Depuis quelques années déjà mais surtout depuis deux ans et
demi que je tiens blog, j’ai été amené à fréquenter cet étrange peuple qui s’auto-qualifie
de Réac. Je n’ai pas la prétention de le
connaître totalement. Tout savoir, même le plus spécialisé dans le domaine le
plus pointu, n’est jamais que partiel. Il n’empêche que j’ai fini par m’en
faire une idée.
Quitte à enfoncer une porte ouverte, ce qui frappe chez ce
peuple, c’est sa diversité, sa bigarrure. On irait jusqu’à parler de totale hétérogénéité
qu’on n’aurait pas forcément tort. Car sous la bannière réactionnaire se rassemblent des catholiques
quasi-intégristes ou modérés aussi bien que des athées sincères, des tenants du
drapeau blanc comme du tricolore, de fanatiques philosémites quand d’autres ont
bien du mal à faire taire leur scepticisme quant aux mérites du peuple élu
(doux euphémisme !), des racistes pur jus et des gens que la question n’intéresse
pas, des libéraux acharnés comme des étatistes, des passéistes convaincus comme
des partisans du changement, des qui trouvent que Sarko est le plus beau, d’autres
qui lui préfèrent Marine, d’autres encore qui les mettraient dans le même sac
et le sac à la Seine, des aisés, des modestes, des hommes, des femmes, des
jeunes, des vieux, des entre-deux âges.
On aurait beau jeu de se demander ce qui peut bien les unir.

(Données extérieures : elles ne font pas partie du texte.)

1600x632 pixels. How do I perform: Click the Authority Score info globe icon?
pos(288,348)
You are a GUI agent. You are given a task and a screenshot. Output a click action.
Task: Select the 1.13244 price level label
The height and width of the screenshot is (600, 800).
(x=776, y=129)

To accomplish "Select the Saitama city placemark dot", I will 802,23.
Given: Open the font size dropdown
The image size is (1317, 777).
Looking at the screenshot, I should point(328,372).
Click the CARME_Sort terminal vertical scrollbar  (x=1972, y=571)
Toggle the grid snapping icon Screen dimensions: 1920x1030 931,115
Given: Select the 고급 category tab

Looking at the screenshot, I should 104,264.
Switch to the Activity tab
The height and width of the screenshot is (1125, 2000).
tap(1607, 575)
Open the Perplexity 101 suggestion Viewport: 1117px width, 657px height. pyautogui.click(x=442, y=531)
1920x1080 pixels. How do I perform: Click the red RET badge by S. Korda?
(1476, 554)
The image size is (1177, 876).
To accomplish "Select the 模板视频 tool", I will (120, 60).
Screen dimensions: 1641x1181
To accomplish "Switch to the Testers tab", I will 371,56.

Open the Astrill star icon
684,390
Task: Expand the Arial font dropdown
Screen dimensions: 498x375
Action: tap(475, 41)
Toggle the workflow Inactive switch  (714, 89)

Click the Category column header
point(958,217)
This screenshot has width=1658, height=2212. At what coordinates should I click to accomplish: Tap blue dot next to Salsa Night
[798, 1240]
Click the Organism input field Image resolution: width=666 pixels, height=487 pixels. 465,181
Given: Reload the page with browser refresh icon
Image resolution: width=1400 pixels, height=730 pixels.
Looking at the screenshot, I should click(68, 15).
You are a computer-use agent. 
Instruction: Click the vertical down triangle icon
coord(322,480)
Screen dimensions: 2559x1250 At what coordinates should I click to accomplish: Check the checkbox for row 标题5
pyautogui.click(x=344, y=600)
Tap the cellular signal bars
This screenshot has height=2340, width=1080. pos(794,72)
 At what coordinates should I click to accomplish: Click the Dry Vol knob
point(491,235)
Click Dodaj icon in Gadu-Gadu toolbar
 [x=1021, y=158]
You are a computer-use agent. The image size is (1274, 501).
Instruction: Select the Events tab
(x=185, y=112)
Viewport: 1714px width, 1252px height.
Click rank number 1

La réponse est assez simple : tous refusent la doxa
moderno-socialo-collectiviste et ce qu’elle essaie de leur vendre pour LE
progrès. C’est d’ailleurs en écoutant le
discours ordinaire des « progressistes » que l’on voit le mieux se
dessiner en creux les points d’accord des Réacs. Quand le progressiste est « citoyen
du monde », le Réac se contente d’être Français, quand on lui parle de
société multiculturelle, le Réac se rattache à une culture spécifique, quand on
ne jure que par l’égalité, le Réac met en avant la différence, quand on parle
de « genre », le Réac répond famille, quand on n’envisage que des
droits, le Réac continue de penser qu’existent des devoirs, quand on veut de l’état
et de la loi partout, le Réac craint pour la liberté, etc.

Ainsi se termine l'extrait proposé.